Les députés nationaux élus des provinces du Nord-Kivu et de l’Ituri ont annoncé samedi 13 juin 2026 la suspension de leur participation aux travaux de l’Assemblée nationale pour protester contre le refus du bureau de la Chambre basse d’inscrire à l’ordre du jour un débat sur la situation sécuritaire dans l’Est de la République démocratique du Congo.
Réunis au sein d’un caucus de parlementaires issus des deux provinces, les élus dénoncent ce qu’ils considèrent comme un manque d’attention accordé à la détérioration de la situation sécuritaire dans leurs circonscriptions respectives, confrontées depuis plusieurs années aux violences des groupes armés.
Prenant la parole au nom de ses collègues, le député national Daniel Furaha Uma, élu de Mahagi en Ituri, a exprimé leur mécontentement face à l’attitude de certains élus d’autres provinces.
« Nous sortons pour présenter notre indignation par rapport au comportement de certains collègues d’autres provinces qui ne mesurent pas la gravité de ce qui se passe à l’Est », a déclaré le parlementaire.

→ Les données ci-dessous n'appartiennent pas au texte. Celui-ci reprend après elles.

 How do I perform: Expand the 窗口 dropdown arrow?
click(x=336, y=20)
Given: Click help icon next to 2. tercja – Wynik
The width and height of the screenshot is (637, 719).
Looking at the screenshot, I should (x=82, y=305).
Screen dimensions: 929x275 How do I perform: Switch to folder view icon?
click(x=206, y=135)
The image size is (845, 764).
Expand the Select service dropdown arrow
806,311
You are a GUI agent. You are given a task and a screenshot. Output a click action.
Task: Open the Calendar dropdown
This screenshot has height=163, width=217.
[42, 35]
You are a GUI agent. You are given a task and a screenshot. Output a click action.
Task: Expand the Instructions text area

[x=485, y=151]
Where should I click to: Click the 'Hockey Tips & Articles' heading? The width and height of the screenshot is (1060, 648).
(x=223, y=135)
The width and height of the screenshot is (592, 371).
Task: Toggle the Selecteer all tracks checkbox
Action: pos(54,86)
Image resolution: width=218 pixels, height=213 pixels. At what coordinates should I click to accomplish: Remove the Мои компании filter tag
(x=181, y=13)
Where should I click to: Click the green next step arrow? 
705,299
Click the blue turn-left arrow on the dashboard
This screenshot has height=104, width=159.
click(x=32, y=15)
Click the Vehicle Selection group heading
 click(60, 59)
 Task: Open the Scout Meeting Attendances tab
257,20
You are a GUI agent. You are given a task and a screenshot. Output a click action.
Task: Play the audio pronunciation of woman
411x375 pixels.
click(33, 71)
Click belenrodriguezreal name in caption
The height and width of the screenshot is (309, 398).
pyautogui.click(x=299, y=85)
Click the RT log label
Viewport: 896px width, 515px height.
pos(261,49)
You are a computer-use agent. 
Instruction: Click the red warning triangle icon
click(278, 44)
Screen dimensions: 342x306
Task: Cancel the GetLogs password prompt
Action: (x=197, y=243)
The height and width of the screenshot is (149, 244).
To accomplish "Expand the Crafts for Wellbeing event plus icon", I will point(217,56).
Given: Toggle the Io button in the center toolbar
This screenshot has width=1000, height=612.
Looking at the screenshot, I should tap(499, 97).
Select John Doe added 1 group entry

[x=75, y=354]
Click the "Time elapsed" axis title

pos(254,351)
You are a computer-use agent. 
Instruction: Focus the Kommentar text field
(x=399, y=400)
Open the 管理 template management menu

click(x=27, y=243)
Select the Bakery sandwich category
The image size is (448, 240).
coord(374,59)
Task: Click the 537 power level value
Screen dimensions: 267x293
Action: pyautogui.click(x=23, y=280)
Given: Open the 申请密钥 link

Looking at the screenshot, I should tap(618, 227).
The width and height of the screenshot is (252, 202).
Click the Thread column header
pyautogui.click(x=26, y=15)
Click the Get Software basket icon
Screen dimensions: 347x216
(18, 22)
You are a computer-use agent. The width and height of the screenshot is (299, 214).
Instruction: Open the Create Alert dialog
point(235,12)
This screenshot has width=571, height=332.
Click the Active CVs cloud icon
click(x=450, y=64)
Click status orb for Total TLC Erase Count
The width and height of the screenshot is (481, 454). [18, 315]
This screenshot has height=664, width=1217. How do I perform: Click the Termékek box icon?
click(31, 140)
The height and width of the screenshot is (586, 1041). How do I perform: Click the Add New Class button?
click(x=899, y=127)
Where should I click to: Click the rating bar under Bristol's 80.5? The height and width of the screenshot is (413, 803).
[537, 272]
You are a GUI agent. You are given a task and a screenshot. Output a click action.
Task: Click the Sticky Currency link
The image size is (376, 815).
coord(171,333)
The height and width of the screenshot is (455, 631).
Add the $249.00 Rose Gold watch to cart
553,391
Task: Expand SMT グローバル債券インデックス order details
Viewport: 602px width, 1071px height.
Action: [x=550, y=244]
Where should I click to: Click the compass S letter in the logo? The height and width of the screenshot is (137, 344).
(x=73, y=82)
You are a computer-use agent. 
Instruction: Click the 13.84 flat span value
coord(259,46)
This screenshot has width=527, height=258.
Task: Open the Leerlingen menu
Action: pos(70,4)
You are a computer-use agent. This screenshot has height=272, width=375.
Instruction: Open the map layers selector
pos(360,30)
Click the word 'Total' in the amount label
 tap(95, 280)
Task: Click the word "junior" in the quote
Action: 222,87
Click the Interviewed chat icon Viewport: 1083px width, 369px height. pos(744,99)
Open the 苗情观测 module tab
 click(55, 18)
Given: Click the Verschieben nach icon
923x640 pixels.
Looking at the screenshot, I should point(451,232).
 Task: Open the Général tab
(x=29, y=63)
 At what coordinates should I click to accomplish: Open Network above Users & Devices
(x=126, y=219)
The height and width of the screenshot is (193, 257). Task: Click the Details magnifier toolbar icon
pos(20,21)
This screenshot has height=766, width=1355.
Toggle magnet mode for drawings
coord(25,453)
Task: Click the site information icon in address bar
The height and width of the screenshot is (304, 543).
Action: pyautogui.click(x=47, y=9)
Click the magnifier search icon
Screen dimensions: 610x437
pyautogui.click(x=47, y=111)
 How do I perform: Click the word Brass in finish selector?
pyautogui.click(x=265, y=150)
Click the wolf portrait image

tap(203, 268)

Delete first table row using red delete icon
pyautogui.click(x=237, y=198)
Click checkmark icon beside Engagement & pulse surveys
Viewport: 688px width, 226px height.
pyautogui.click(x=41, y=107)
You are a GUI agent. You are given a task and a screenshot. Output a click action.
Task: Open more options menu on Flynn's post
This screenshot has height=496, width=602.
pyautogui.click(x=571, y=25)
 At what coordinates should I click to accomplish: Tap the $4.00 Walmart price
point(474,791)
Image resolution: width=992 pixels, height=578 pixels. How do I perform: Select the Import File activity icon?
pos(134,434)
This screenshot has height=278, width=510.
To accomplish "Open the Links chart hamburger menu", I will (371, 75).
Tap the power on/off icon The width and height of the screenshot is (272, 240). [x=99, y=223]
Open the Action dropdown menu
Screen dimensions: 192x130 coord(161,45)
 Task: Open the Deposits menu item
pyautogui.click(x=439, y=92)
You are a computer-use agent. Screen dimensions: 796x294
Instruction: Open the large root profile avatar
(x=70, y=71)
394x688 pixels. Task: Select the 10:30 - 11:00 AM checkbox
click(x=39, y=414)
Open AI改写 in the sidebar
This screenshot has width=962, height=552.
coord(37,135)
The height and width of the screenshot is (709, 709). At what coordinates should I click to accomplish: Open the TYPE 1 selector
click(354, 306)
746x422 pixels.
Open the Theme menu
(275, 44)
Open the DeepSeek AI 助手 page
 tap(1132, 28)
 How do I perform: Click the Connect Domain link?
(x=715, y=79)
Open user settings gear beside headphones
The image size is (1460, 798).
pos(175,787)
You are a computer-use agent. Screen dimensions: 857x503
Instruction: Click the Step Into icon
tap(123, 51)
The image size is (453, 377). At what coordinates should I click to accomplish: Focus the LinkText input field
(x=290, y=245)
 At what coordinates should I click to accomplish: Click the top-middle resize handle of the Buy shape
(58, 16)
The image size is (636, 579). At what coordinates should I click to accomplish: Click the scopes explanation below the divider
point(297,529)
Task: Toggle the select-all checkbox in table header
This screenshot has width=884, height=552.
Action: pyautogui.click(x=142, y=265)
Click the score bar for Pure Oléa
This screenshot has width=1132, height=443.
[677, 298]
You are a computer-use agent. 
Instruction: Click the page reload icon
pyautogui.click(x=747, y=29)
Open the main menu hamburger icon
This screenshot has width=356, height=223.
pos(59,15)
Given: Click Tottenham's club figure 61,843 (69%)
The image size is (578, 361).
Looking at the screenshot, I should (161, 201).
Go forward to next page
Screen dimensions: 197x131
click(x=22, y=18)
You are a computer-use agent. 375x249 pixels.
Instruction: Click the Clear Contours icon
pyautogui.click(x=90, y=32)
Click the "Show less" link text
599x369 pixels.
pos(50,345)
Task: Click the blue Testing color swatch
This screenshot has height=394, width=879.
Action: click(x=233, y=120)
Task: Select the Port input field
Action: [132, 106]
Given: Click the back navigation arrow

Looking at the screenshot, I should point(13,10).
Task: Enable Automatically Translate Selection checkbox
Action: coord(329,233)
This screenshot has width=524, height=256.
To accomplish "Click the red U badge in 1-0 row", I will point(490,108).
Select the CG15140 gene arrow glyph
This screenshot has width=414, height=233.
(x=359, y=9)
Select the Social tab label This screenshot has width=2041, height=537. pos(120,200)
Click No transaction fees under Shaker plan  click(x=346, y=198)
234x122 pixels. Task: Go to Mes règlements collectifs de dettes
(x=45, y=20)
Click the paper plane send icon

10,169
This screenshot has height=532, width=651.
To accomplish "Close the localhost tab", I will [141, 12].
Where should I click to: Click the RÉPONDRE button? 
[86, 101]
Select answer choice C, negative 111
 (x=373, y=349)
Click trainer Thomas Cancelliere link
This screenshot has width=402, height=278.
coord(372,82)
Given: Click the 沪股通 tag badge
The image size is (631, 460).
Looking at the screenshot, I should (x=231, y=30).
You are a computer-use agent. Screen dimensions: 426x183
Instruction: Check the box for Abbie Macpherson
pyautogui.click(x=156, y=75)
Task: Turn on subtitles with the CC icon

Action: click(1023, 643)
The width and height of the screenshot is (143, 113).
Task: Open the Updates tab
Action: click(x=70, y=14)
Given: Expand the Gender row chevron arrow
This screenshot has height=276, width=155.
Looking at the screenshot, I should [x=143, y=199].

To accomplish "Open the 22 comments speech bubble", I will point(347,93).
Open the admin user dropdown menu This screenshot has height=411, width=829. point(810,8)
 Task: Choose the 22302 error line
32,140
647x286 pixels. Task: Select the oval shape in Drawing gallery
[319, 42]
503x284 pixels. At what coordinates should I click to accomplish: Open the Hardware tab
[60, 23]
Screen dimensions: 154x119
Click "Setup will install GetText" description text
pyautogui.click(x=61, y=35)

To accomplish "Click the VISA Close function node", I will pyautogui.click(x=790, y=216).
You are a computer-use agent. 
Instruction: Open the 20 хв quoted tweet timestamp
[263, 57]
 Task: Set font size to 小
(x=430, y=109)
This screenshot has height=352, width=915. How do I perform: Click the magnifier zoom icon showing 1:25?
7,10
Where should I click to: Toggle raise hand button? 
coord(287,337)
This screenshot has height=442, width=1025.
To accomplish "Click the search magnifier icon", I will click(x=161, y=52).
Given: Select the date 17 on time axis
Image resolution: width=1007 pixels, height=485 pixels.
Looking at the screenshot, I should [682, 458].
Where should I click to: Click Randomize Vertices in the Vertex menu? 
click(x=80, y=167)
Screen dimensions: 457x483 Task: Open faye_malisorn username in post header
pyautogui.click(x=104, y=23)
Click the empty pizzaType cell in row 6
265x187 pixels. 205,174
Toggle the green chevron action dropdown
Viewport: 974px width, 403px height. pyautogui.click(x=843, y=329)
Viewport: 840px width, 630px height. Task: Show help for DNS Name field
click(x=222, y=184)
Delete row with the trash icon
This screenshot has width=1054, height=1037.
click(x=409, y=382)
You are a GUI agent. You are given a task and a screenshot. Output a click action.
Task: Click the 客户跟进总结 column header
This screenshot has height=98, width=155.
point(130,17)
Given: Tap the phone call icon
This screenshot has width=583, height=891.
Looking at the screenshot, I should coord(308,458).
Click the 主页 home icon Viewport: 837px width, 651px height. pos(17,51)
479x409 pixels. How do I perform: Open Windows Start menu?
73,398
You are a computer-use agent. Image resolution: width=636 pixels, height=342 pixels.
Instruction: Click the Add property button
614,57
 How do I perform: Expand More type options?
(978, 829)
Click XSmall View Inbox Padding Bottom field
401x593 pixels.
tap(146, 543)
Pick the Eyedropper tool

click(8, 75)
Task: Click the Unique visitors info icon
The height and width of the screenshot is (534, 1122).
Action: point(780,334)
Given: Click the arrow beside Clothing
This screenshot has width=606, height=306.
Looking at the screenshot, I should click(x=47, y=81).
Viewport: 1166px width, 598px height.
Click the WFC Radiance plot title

Selon les députés concernés, leur démarche vise à obtenir l’organisation d’un débat parlementaire consacré à l’évolution de la situation sécuritaire dans l’Est du pays, notamment dans les provinces du Nord-Kivu et de l’Ituri.
Les élus réclament également l’audition des ministres de l’Intérieur et de la Défense afin qu’ils s’expliquent sur les résultats de l’état de siège instauré depuis cinq ans dans les deux provinces, ainsi que sur la situation liée à l’AFC/M23 et aux récentes attaques attribuées aux terroristes des Forces démocratiques alliées (ADF).
Les parlementaires s’inquiètent particulièrement de l’insécurité persistante dans la région de Beni et de l’expansion des attaques des ADF vers certaines zones de la province voisine du Haut-Uele.
Des acteurs de la société civile et de l’opposition demandent la levée pure et simple de l’état de siège pour manque de résultats.